Thanks man, it's a Canon 400d with a Canon 50mm f/1.8


----------



## xeloR (Jan 2, 2009)

wow he’s a beauty joe- those eyes are nuts!


----------



## FEEFA (Nov 19, 2007)

Those eyes are nuts and I love the shape


----------



## Lifer374 (Dec 5, 2003)

Just recently had to move mine into a new tank. His fins are all chewed up right now.

Good to see that your rhom is looking outstanding man.


----------



## His Majesty (Apr 5, 2005)

thats a great looking rhom joe


----------



## Sheppard (Jul 8, 2004)

Definitley a nice looking fish


----------



## Rugged Child (Oct 3, 2006)

Joe,

That fish looks great man! Excellent shape and color. How long have you had it? Any tips on getting the color so nice?


----------



## JoeDizzleMPLS (Nov 5, 2007)

Thanks guys, this is definitely my favorite fish that I've ever had, he's got tons of personality. I'll have to get a video of him during feeding time, he's pretty funny when he sees me coming with food. For color, I just feed him shrimp, catfish, tilapia, and cod -- he just randomly started eating pellets last week, so we'll see if that has any effect on his appearance -- other than that, I just keep my water clean.
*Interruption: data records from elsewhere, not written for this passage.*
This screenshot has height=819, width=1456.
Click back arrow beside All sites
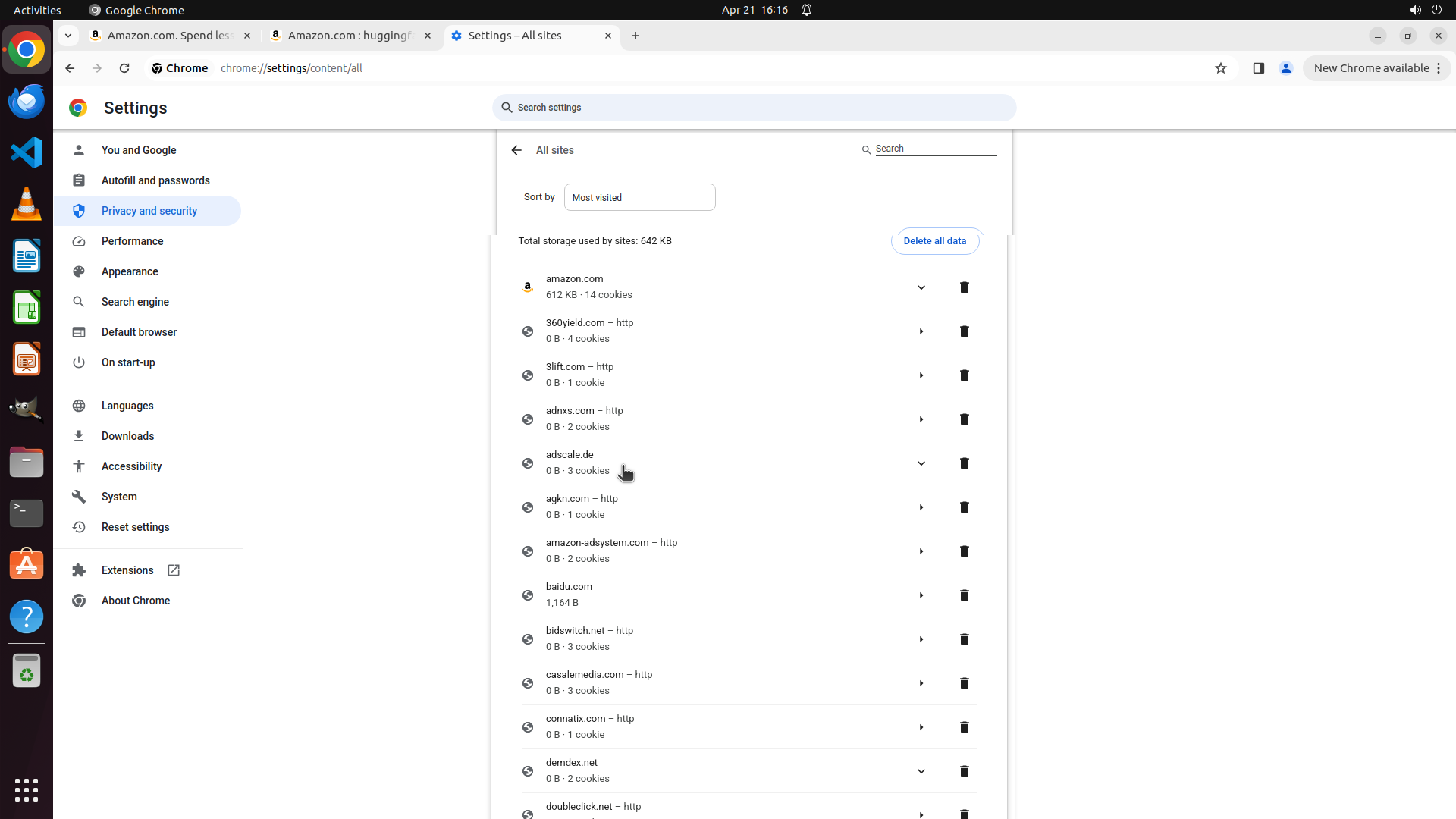click(x=516, y=150)
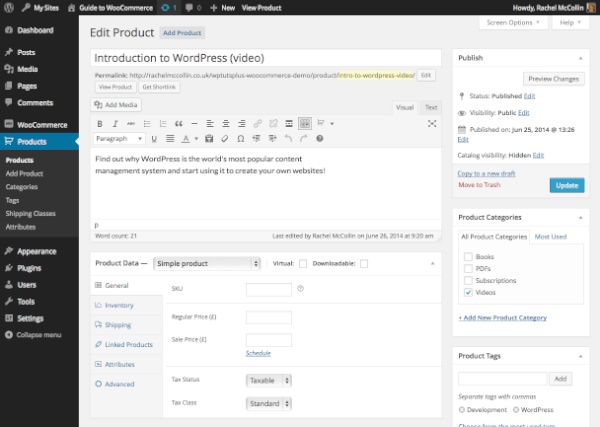The width and height of the screenshot is (600, 427).
Task: Insert special character using the omega icon
Action: 240,139
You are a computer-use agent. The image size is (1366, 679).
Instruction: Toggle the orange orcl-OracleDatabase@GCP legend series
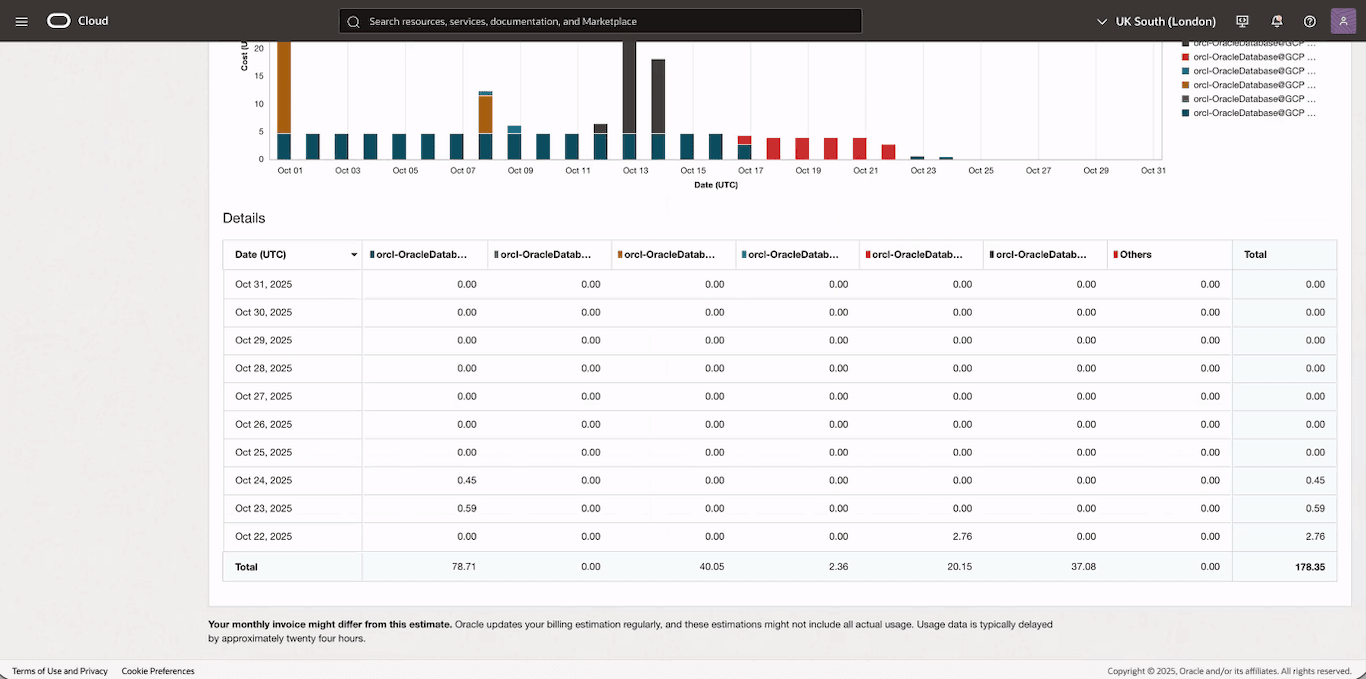1250,84
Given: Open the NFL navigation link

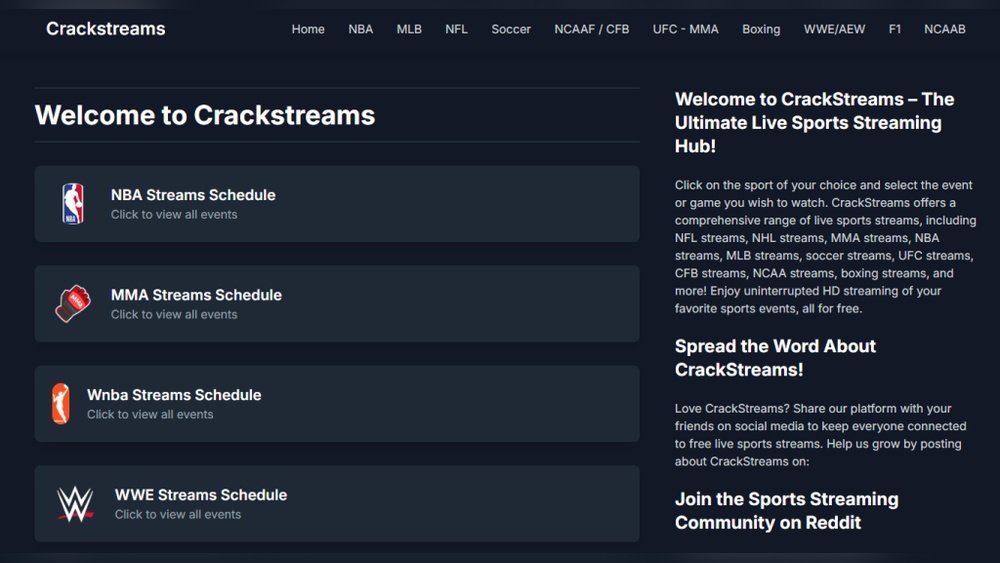Looking at the screenshot, I should coord(456,29).
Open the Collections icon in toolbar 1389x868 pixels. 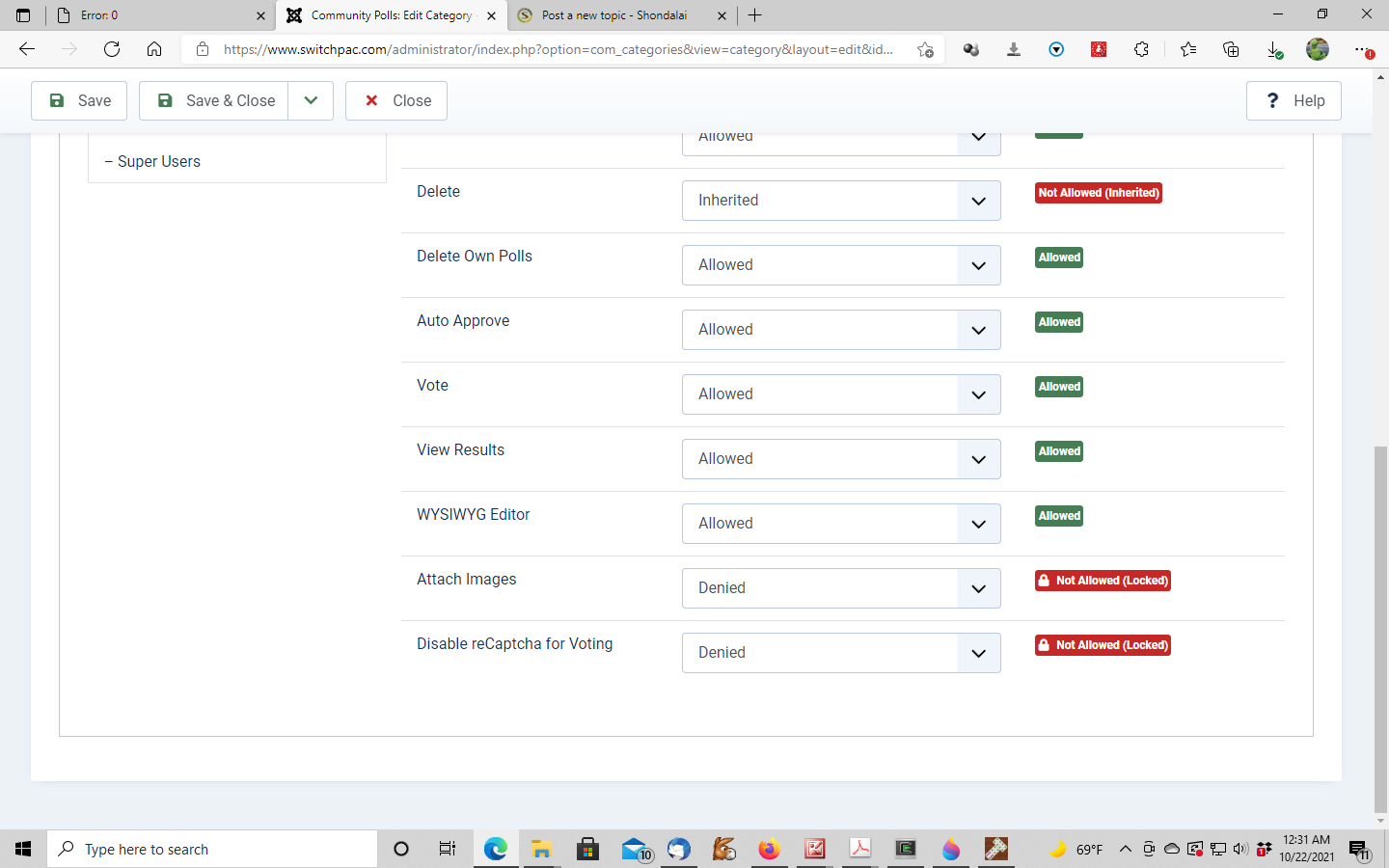point(1231,49)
I've had him for about two years now, since he was a little over 4 inches. The time stamp on the pic taken in the store was 3/13/2008, here it is for those that don't remember what he looked like when I got him...


----------



## Ja'eh (Jan 8, 2007)

The color is amazing on that guy Joe! Looks almost like it's been nickel plated or somthing with a tint of purple, very nice looking rhom.


----------



## jp80911 (Apr 3, 2008)

Joe, that's one lovely looking rhom, love the purple hue on the gill plate


----------



## Rugged Child (Oct 3, 2006)

JoeDizzleMPLS said:


> Thanks guys, this is definitely my favorite fish that I've ever had, he's got tons of personality. I'll have to get a video of him during feeding time, he's pretty funny when he sees me coming with food. For color, I just feed him shrimp, catfish, tilapia, and cod -- he just randomly started eating pellets last week, so we'll see if that has any effect on his appearance -- other than that, I just keep my water clean.
> 
> I've had him for about two years now, since he was a little over 4 inches. The time stamp on the pic taken in the store was 3/13/2008, here it is for those that don't remember what he looked like when I got him...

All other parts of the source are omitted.